When I left home the first time I stayed in a friend's grandmother's house and she happened to have the same dishes my grandmother had. I remember standing at the sink washing the dishes and feeling sentimental. From that moment I loved washing dishes. Really. If you invite me to a party the odds are you'll find me in the kitchen washing dishes.
So now I have a dishwasher. I doubt I have enough dishes to use it on a regular basis. It's on the small side so maybe. I use a dish or two at breakfast, wash them by hand and use them again for dinner. I have been filling up the new machine with dishes as I unpack them and I do notice a difference. I'd been scrubbing a coffee pot and not feeling like  it was getting clean. I put it in the dishwasher and wow. It looks new. But I'm still washing my daily dishes by hand.
My refrigerator might be the only thing I don't love in the nest. It's heavily compartmented and feels small and overly instructive. I'll put my dairy where ever I want to thank you very much. Because I don't drive I tend to do Armageddon shopping. Not easy with this refrigerator. And it's noisy. It makes weird thudding noises. It also so beeps at me if I have the door open too long. I actually find that part funny.

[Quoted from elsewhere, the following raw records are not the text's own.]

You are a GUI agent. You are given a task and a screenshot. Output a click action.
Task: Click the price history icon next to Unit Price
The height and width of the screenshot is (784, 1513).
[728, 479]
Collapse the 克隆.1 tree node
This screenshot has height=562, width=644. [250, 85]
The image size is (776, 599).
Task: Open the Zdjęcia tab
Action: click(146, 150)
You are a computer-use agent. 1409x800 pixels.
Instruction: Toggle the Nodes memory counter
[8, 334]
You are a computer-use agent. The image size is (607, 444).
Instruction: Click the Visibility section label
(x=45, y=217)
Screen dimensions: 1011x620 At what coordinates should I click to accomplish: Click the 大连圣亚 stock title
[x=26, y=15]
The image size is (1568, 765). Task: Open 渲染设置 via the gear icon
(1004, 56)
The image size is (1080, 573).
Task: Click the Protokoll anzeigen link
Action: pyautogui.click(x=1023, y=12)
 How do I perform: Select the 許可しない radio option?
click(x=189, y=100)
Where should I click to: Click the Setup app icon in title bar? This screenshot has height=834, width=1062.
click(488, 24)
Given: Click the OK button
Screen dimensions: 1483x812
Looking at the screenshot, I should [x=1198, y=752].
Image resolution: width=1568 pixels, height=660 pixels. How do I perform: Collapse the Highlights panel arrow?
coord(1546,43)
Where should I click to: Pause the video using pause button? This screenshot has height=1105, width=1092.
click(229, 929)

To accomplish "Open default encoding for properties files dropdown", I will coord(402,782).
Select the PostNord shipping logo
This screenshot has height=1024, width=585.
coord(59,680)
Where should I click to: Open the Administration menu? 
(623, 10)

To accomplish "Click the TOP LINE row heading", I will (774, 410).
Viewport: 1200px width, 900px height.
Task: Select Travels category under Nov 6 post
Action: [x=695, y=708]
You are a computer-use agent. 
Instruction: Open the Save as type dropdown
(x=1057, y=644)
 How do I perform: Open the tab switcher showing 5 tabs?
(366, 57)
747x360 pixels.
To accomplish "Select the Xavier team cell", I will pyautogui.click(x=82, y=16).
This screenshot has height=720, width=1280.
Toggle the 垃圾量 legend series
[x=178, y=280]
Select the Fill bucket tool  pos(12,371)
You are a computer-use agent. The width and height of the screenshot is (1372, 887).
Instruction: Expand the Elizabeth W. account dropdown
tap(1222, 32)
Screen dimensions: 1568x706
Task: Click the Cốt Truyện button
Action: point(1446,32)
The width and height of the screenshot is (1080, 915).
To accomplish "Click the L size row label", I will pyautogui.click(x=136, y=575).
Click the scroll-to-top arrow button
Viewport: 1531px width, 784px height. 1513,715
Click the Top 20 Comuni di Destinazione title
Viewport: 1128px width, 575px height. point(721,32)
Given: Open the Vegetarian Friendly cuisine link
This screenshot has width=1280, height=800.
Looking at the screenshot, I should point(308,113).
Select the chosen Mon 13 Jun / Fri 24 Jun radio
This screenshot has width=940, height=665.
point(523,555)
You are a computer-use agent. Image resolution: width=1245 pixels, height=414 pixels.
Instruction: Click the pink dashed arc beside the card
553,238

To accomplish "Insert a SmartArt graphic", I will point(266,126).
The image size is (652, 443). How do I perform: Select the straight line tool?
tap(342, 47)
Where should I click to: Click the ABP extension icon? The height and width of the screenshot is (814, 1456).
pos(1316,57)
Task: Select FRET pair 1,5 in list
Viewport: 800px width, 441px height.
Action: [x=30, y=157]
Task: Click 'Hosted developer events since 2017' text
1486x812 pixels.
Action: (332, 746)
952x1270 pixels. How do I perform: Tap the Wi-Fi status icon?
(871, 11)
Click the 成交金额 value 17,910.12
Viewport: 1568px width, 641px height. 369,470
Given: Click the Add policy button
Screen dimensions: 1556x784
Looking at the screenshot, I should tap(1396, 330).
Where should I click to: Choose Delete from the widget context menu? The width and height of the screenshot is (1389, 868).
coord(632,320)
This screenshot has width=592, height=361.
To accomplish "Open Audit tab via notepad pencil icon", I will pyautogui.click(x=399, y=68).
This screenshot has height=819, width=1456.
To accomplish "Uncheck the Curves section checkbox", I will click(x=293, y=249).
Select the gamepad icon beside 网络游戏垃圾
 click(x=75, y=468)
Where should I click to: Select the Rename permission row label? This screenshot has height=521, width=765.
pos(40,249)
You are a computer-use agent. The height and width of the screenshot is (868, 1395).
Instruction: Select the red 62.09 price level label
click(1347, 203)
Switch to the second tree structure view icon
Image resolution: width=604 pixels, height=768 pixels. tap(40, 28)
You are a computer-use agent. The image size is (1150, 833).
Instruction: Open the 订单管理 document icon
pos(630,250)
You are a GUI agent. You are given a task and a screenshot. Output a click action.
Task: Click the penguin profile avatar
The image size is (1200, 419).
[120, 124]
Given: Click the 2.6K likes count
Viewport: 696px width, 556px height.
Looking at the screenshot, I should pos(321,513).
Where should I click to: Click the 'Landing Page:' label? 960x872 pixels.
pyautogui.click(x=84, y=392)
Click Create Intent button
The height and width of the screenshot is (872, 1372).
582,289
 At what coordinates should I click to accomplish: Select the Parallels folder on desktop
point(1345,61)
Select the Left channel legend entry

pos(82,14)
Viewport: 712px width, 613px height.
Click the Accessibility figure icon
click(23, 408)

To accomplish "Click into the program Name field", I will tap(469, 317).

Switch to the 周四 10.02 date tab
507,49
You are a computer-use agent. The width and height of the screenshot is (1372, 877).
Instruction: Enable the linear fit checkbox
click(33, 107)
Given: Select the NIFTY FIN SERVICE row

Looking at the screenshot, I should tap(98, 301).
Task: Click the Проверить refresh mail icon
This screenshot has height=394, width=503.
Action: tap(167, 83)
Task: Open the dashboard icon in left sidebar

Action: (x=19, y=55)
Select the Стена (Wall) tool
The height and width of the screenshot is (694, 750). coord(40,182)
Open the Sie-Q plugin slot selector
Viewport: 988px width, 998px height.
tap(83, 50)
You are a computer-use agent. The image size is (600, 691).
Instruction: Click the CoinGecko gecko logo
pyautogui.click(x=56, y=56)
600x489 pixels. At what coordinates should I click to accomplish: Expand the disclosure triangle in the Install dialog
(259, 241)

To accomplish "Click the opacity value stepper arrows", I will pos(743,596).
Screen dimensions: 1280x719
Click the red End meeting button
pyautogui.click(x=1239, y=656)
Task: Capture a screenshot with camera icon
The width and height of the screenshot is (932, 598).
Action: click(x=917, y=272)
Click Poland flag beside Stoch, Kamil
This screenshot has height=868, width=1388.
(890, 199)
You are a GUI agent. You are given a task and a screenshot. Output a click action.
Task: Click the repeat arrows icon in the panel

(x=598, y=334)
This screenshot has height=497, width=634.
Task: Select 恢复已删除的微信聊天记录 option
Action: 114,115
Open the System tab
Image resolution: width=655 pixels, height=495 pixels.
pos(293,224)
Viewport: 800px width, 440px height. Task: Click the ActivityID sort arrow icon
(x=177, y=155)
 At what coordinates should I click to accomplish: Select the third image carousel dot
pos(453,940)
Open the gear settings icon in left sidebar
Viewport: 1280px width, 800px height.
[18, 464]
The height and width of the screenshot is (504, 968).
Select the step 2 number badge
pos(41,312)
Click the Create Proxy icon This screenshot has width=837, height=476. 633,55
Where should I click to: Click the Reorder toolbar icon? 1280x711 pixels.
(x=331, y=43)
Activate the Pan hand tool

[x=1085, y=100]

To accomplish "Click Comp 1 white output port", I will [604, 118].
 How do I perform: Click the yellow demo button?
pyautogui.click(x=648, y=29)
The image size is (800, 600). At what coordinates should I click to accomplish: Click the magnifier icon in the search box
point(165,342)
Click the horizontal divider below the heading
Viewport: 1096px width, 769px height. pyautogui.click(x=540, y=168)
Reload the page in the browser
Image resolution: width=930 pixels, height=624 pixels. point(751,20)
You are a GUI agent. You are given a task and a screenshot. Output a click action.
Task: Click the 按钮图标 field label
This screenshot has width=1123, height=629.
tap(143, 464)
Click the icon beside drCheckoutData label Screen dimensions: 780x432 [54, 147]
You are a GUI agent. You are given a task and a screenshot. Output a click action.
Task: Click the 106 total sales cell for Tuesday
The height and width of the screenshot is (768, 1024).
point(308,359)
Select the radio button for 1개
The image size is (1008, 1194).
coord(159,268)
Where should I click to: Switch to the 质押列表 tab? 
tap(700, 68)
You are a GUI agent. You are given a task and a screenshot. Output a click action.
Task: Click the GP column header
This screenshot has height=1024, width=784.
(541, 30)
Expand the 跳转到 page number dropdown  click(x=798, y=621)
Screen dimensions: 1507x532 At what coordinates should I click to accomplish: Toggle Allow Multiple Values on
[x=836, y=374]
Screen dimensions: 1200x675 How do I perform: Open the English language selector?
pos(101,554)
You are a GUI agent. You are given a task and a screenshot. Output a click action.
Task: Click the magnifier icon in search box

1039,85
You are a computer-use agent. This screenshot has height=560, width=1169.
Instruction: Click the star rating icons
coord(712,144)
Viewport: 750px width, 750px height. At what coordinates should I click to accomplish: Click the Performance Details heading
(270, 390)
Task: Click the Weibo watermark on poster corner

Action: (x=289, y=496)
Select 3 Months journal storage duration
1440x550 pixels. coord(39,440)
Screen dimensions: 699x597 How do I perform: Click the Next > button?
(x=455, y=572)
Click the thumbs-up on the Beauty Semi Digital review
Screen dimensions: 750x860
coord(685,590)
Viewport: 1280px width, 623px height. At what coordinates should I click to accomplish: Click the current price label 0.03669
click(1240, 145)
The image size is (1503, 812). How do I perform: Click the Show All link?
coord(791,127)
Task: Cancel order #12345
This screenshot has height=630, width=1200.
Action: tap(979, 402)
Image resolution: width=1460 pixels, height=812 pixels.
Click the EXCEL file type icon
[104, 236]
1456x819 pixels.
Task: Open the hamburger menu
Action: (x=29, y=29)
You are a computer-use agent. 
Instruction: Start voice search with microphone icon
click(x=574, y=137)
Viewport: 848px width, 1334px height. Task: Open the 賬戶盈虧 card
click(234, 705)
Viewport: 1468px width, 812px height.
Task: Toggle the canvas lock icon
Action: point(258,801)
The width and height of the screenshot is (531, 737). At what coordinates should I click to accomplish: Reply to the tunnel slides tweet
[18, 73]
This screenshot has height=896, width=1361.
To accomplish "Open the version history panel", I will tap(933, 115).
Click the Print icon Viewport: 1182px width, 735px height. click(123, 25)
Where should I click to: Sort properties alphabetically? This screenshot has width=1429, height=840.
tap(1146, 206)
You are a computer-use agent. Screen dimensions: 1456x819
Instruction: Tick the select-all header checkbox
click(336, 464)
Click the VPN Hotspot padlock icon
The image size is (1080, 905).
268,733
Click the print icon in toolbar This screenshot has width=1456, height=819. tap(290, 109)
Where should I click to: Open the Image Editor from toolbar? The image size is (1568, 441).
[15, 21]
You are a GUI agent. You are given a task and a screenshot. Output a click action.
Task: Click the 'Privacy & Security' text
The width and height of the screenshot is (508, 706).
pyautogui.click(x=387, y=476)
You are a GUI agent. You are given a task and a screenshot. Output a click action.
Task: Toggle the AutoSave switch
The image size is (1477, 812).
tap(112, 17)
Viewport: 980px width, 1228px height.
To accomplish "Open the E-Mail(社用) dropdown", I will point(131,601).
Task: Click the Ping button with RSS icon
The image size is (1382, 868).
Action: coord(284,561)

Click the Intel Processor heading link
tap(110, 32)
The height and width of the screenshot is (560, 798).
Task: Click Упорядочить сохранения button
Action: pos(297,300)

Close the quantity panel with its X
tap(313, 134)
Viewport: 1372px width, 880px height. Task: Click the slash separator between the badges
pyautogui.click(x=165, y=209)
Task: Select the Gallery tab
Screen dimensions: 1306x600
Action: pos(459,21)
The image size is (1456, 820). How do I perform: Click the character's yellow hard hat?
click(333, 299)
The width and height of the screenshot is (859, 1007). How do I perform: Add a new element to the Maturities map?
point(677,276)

I have a washer and dryer in my bathroom. I have a washer and dryer in my bathroom. I have a washer and dryer in my bathroom. Yeah. That is the Holy Grail. I have always wanted that. Back in SF a neighbor and I talked about how neither of us knew about cleaning a lint trap. We'd both done laundry in laundromats. I did grow up with laundry machines in the house and I think my mom made an attempt to teach me how to use them in my teenage years but in my adult life I've never had them. Well once I had a washer but it didn't work well and there was no dryer. It was easier to go to the laundromat. In New York everyone I knew had their laundry done no matter how much money they made. But I dragged mine up to a laundromat on Broadway near 95th and sat there reading with the hum of the machines filling my ears. My new washer and dryer are complicated and I'm sure I'm not using them perfectly. It took me a long time to find the lint trap.
I have a notebook the size of a New York City phone book. It's filled with manuals and warranties. It's the instruction book for how to live here. I've never needed such a thing. These are the problems of privilege.